(Records for locating displayed items)
* begin *

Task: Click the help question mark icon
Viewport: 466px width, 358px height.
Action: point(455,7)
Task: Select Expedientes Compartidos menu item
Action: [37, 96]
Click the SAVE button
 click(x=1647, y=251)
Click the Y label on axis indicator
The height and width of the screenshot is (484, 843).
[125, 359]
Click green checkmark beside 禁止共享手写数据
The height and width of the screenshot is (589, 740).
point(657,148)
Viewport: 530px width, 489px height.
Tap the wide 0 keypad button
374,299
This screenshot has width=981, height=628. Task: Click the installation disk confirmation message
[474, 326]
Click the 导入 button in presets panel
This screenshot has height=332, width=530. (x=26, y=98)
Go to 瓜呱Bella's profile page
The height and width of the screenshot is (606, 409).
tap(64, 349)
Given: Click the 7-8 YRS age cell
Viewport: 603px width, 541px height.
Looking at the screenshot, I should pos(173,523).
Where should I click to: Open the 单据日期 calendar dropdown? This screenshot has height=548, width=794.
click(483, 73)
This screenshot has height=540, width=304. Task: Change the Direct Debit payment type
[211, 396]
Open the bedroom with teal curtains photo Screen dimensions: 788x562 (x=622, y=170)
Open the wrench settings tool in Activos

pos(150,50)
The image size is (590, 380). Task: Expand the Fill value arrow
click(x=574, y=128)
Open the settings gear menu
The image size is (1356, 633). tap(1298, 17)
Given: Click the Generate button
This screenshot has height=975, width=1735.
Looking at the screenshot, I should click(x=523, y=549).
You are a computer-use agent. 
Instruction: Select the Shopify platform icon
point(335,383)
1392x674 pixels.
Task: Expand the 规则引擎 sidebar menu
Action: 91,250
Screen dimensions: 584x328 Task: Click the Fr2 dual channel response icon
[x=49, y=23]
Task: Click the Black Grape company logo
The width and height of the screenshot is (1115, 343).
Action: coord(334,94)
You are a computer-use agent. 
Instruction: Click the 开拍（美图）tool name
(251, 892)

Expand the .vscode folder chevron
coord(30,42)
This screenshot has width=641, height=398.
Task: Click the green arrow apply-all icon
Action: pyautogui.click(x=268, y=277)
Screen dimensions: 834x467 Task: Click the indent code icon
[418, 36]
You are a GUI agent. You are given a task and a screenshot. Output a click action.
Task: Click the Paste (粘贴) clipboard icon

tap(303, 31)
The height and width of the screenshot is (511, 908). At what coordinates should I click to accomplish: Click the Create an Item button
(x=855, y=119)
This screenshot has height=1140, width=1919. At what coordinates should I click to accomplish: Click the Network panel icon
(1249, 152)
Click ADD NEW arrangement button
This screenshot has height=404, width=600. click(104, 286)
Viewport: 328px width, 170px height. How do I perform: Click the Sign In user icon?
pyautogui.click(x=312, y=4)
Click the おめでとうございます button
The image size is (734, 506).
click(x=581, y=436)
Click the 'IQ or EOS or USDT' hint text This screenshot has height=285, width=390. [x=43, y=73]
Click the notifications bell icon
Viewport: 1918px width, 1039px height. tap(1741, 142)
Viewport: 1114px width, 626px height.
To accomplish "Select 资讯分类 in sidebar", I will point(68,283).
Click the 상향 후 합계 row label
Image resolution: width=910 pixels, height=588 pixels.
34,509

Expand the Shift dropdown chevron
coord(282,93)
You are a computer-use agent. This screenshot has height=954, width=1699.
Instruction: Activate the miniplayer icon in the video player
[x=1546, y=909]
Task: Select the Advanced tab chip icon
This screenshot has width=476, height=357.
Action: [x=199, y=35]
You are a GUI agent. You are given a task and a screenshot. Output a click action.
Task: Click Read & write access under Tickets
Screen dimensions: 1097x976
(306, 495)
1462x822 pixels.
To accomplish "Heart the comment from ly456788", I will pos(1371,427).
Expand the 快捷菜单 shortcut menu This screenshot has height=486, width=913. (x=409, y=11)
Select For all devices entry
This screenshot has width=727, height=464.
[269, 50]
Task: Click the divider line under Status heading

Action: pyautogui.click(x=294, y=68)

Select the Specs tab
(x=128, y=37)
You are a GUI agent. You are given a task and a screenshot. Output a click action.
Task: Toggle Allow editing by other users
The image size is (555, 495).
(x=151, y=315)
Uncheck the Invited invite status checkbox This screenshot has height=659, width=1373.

* end *

PROBLEM TO WORK ON:
Reproduce all of the records above word for word, keeping every line unchanged.

RESULT OF THE TASK:
Task: Click the help question mark icon
Viewport: 466px width, 358px height.
Action: point(455,7)
Task: Select Expedientes Compartidos menu item
Action: [37, 96]
Click the SAVE button
 click(x=1647, y=251)
Click the Y label on axis indicator
The height and width of the screenshot is (484, 843).
[125, 359]
Click green checkmark beside 禁止共享手写数据
The height and width of the screenshot is (589, 740).
point(657,148)
Viewport: 530px width, 489px height.
Tap the wide 0 keypad button
374,299
This screenshot has width=981, height=628. Task: Click the installation disk confirmation message
[474, 326]
Click the 导入 button in presets panel
This screenshot has height=332, width=530. (x=26, y=98)
Go to 瓜呱Bella's profile page
The height and width of the screenshot is (606, 409).
tap(64, 349)
Given: Click the 7-8 YRS age cell
Viewport: 603px width, 541px height.
Looking at the screenshot, I should pos(173,523).
Where should I click to: Open the 单据日期 calendar dropdown? This screenshot has height=548, width=794.
click(483, 73)
This screenshot has height=540, width=304. Task: Change the Direct Debit payment type
[211, 396]
Open the bedroom with teal curtains photo Screen dimensions: 788x562 (x=622, y=170)
Open the wrench settings tool in Activos

pos(150,50)
The image size is (590, 380). Task: Expand the Fill value arrow
click(x=574, y=128)
Open the settings gear menu
The image size is (1356, 633). tap(1298, 17)
Given: Click the Generate button
This screenshot has height=975, width=1735.
Looking at the screenshot, I should click(x=523, y=549).
You are a computer-use agent. 
Instruction: Select the Shopify platform icon
point(335,383)
1392x674 pixels.
Task: Expand the 规则引擎 sidebar menu
Action: 91,250
Screen dimensions: 584x328 Task: Click the Fr2 dual channel response icon
[x=49, y=23]
Task: Click the Black Grape company logo
The width and height of the screenshot is (1115, 343).
Action: coord(334,94)
You are a computer-use agent. 
Instruction: Click the 开拍（美图）tool name
(251, 892)

Expand the .vscode folder chevron
coord(30,42)
This screenshot has width=641, height=398.
Task: Click the green arrow apply-all icon
Action: pyautogui.click(x=268, y=277)
Screen dimensions: 834x467 Task: Click the indent code icon
[418, 36]
You are a GUI agent. You are given a task and a screenshot. Output a click action.
Task: Click the Paste (粘贴) clipboard icon

tap(303, 31)
The height and width of the screenshot is (511, 908). At what coordinates should I click to accomplish: Click the Create an Item button
(x=855, y=119)
This screenshot has height=1140, width=1919. At what coordinates should I click to accomplish: Click the Network panel icon
(1249, 152)
Click ADD NEW arrangement button
This screenshot has height=404, width=600. click(104, 286)
Viewport: 328px width, 170px height. How do I perform: Click the Sign In user icon?
pyautogui.click(x=312, y=4)
Click the おめでとうございます button
The image size is (734, 506).
click(x=581, y=436)
Click the 'IQ or EOS or USDT' hint text This screenshot has height=285, width=390. [x=43, y=73]
Click the notifications bell icon
Viewport: 1918px width, 1039px height. tap(1741, 142)
Viewport: 1114px width, 626px height.
To accomplish "Select 资讯分类 in sidebar", I will point(68,283).
Click the 상향 후 합계 row label
Image resolution: width=910 pixels, height=588 pixels.
34,509

Expand the Shift dropdown chevron
coord(282,93)
You are a computer-use agent. This screenshot has height=954, width=1699.
Instruction: Activate the miniplayer icon in the video player
[x=1546, y=909]
Task: Select the Advanced tab chip icon
This screenshot has width=476, height=357.
Action: [x=199, y=35]
You are a GUI agent. You are given a task and a screenshot. Output a click action.
Task: Click Read & write access under Tickets
Screen dimensions: 1097x976
(306, 495)
1462x822 pixels.
To accomplish "Heart the comment from ly456788", I will pos(1371,427).
Expand the 快捷菜单 shortcut menu This screenshot has height=486, width=913. (x=409, y=11)
Select For all devices entry
This screenshot has width=727, height=464.
[269, 50]
Task: Click the divider line under Status heading

Action: pyautogui.click(x=294, y=68)

Select the Specs tab
(x=128, y=37)
You are a GUI agent. You are given a task and a screenshot. Output a click action.
Task: Toggle Allow editing by other users
The image size is (555, 495).
(x=151, y=315)
Uncheck the Invited invite status checkbox This screenshot has height=659, width=1373.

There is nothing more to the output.